On 08/22/2016 06:06 PM, Pablo Neira Ayuso wrote:
> On Fri, Aug 19, 2016 at 07:07:39PM +0200, Thomas Graf wrote:

>> You brought up multiple tables which reflect the cumulative approach.
>> This sometimes works but has its issues as well. Users must be aware
>> of each other and anticipate what rules other users might inject
>> before or after their own tables. The very existence of firewalld which
>> aims at democratizing this collaboration proves this point.
> 
> Firewalld, was really required in the iptables predefined tables
> model, in nft last time we talked about this during NFWS'15, future
> plans for firewalld were not clear yet.
> 
> Moreover, in nft, different users can indeed dump the ruleset and it
> would be possible to validate if one policy is being shadowed by
> another coming later on. The bpf bytecode dump cannot be taken to the
> original representation.

But as Thomas said - both things address different use-cases. For
container setups, there is no administrator involved to use cli tools,
so I don't think that's really much of an argument.

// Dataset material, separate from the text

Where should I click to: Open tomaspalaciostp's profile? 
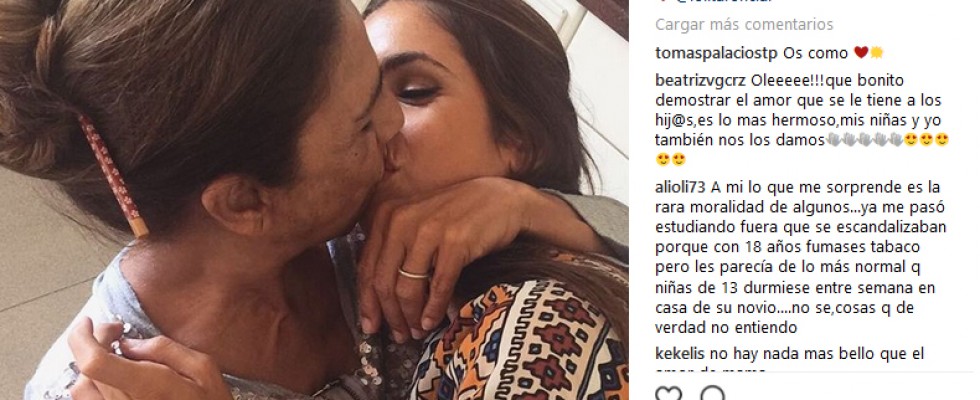[x=716, y=53]
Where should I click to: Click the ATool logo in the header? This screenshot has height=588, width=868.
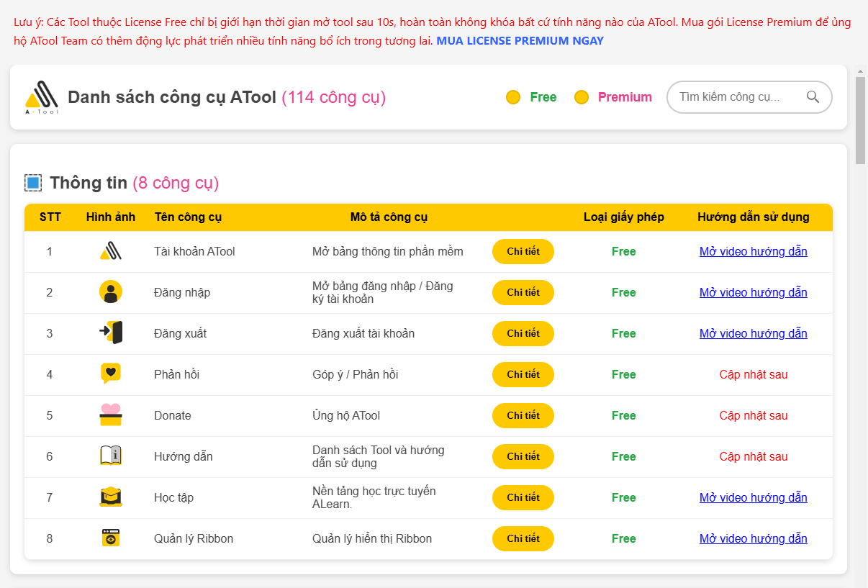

>> So in that sense I would very much like for both models to be made
>> available to users. nftables+cgroups for a cumulative approach as
>> well as BPF+cgroups for the delegation approach.  I don't see why the
>> cgroups based filtering capability should not be made available to both.
> 
> This patchset also needs an extra egress hook, not yet known where to
> be placed, so two hooks in the network stacks in the end, 

That should be solvable, I'm sure. I can as well leave egress out for
the next version so it can be added later on.

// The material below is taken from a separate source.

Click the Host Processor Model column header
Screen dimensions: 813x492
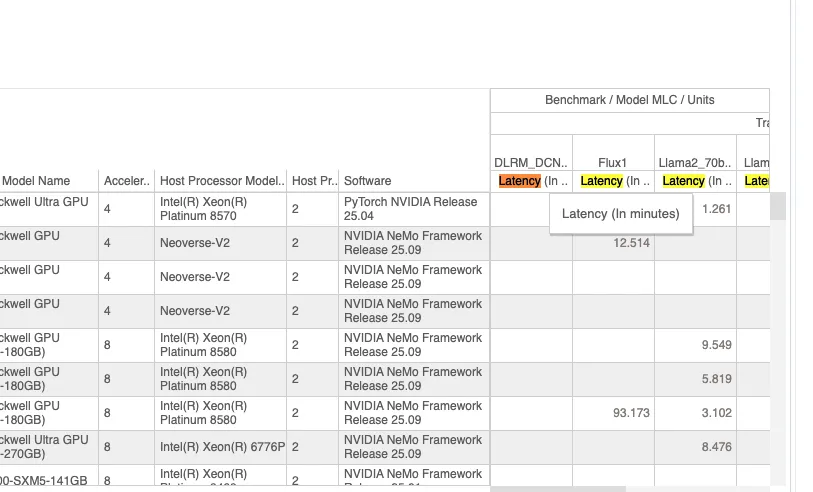[x=221, y=181]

> and this only works for cgroups version 2.

I don't see a problem with that, as v1 and v2 hierarchies can peacefully
coexist.

> Last time we talked about this, main concerns were that this was too
> specific, but this approach seems even more specific to me.

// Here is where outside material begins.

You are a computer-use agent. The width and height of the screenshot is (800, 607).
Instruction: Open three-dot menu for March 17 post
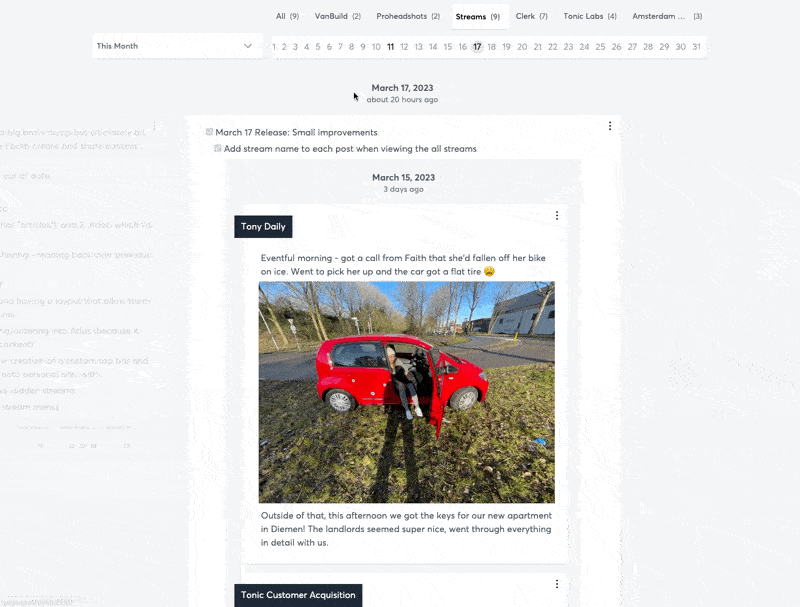pyautogui.click(x=610, y=126)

Hmm, I disagree - bpf programs that are associated with cgroups are
rather something that can be extended a lot in the future, for instance
for handling port binding permissions etc. Unlike the proposed network
cgroup controller with all sorts of complicated knobs to control ranges
of ports etc, a bpf program that take care of that in a much more
versatile way.

I also strongly believe we can have both, a cgroup controller that has
bpf programs for socket filtering and other things, _and_ a "post socket
lookup netfilter" table type. Both will have their individual use-cases.